• [WHAT IS EXPECTED]: Of the material below, only the lines from the line containing "Viewport: 535px width, 316px height." down to the line containing "Task: Uncheck the Agent deployed prerequisite" belong in the answer, written out exactly.

• [MATERIAL FOR THIS EXERCISE]:
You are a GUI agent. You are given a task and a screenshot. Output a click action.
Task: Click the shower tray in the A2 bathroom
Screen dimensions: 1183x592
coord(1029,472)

==

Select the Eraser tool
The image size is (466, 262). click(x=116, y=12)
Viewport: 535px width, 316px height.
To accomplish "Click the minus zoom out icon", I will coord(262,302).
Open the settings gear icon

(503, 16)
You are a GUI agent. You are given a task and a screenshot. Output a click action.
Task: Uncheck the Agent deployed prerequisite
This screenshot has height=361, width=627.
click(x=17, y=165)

==

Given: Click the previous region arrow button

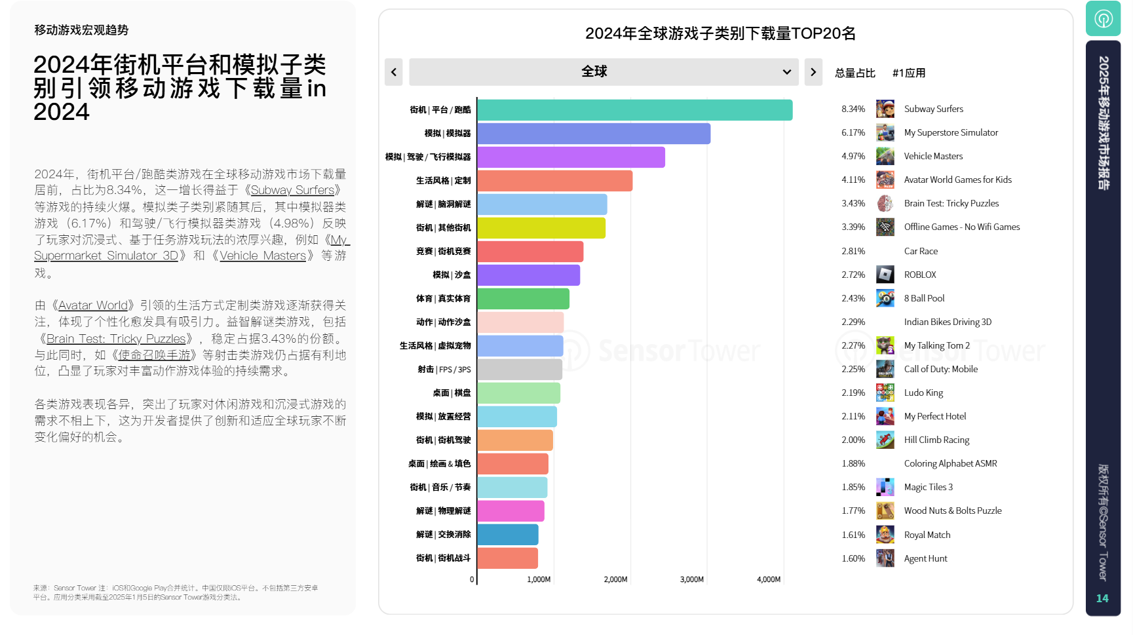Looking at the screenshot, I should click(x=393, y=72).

• [RESULT FOR THIS EXERCISE]:
Viewport: 535px width, 316px height.
To accomplish "Click the minus zoom out icon", I will coord(262,302).
Open the settings gear icon

(503, 16)
You are a GUI agent. You are given a task and a screenshot. Output a click action.
Task: Uncheck the Agent deployed prerequisite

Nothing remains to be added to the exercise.